Naming of spinal nerve roots
Each spinal nerve is named for its adjacent vertebral body.
In the cervical region, there is an additional pair of spinal nerve roots.
The first seven spinal nerves are named for the first seven cervical vertebrae, each exiting through the intervertebral foramen above its corresponding vertebral body.
The spinal nerve exiting below C7, however, is referred to as the C8 spinal nerve, although no eighth cervical vertebra exists.
All subsequent nerve roots, beginning with T1, exit below the vertebral body for which they are named.
Cauda Equina anatomy
During fetal development, the downward growth of the vertebral column is greater than that of the spinal cord.
Because the adult spinal cord ends as the conus medullaris at the level of the lower border of the first lumbar vertebra, the lumbar and sacral nerve roots must continue inferiorly below the termination of the spinal cord to exit from their respective intervertebral foramina.
These nerve roots form the cauda equina.
A potential consequence of this arrangement is that injury to a single lower vertebra can involve multiple nerve roots in the cauda equina.

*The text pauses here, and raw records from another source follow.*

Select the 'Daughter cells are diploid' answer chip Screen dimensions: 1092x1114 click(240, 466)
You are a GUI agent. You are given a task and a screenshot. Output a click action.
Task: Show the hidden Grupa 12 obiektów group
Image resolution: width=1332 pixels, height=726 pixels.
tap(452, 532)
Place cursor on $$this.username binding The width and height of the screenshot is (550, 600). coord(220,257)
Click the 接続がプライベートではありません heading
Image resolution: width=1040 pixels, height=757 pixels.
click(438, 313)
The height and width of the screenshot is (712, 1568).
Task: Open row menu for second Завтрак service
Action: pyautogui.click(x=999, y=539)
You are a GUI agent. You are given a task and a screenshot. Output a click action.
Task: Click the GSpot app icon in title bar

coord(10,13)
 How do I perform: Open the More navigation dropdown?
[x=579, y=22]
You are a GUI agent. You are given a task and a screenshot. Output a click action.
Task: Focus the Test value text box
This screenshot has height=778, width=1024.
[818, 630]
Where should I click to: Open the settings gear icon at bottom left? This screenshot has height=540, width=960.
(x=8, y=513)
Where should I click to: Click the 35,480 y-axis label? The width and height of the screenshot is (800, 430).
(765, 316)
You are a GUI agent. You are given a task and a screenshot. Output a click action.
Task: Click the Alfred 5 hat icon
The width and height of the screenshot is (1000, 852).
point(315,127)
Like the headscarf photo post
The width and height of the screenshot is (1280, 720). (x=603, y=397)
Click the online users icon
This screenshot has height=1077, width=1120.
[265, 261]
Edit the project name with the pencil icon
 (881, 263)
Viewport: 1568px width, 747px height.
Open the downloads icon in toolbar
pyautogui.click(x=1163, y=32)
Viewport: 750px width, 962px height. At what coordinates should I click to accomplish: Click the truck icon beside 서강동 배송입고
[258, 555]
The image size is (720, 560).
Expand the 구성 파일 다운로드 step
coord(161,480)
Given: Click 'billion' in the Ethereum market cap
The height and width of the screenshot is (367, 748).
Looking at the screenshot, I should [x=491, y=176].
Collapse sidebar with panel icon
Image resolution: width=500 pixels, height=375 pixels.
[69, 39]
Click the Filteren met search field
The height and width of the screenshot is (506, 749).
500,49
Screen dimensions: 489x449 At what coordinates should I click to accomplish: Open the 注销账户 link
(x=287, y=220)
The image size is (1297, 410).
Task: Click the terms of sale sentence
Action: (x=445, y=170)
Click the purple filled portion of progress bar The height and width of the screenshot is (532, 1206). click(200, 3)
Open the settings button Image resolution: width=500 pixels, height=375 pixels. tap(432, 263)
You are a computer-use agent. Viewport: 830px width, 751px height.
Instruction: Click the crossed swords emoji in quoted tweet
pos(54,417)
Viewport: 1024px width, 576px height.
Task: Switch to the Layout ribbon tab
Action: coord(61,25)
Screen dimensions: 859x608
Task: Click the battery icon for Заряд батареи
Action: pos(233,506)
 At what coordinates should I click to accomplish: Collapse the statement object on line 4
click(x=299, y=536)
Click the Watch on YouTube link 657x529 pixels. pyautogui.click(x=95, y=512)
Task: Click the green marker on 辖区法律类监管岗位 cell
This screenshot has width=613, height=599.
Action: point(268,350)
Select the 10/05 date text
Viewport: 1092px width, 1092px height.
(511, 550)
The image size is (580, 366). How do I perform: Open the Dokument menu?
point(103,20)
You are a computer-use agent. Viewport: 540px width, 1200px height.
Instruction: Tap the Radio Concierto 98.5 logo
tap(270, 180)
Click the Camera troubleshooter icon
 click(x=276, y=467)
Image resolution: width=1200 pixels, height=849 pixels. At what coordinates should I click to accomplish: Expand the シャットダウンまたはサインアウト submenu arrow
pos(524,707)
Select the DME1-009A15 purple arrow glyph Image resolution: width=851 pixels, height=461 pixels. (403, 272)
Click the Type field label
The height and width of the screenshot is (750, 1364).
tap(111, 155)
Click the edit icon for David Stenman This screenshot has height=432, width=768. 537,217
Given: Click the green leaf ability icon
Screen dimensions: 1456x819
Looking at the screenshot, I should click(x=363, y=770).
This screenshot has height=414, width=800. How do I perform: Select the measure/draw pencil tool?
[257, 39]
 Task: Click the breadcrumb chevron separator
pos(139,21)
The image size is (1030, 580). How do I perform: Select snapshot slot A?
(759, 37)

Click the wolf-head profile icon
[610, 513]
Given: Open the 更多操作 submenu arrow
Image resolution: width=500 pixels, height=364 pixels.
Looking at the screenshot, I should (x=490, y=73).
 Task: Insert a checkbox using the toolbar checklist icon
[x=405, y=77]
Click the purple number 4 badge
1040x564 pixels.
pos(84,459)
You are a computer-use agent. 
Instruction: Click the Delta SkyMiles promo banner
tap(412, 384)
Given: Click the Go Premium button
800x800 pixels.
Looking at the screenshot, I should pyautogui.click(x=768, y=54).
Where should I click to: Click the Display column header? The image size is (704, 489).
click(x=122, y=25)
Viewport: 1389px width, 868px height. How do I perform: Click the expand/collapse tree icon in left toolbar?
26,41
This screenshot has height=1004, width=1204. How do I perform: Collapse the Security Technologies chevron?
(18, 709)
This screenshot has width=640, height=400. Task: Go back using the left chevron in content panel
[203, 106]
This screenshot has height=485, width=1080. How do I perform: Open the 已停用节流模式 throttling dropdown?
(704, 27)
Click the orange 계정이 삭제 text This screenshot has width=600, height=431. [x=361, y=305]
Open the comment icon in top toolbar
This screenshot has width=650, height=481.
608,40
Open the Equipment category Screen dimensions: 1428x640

For example, an injury at the L3 vertebra can involve the L3 nerve root as well as the lower nerve roots that are progressing to a level caudal to the L3 vertebra.
Spinal Injury and airway / breathing concerns
The higher the level of spinal injury, the more likely is the need for early airway intervention.Unstable spine lesions above C3 can cause immediate respiratory arrest.
Lesions affecting C3-C5 can affect the phrenic nerve and diaphragm function.
Delayed respiratory compromise can occur if spinal cord edema from more caudal lesions progresses rostrally to cause phrenic nerve paralysis.
Many patients can initially support ventilatory function using intercostal muscles or abdominal breathing, but they eventually tire and subsequently develop respiratory failure.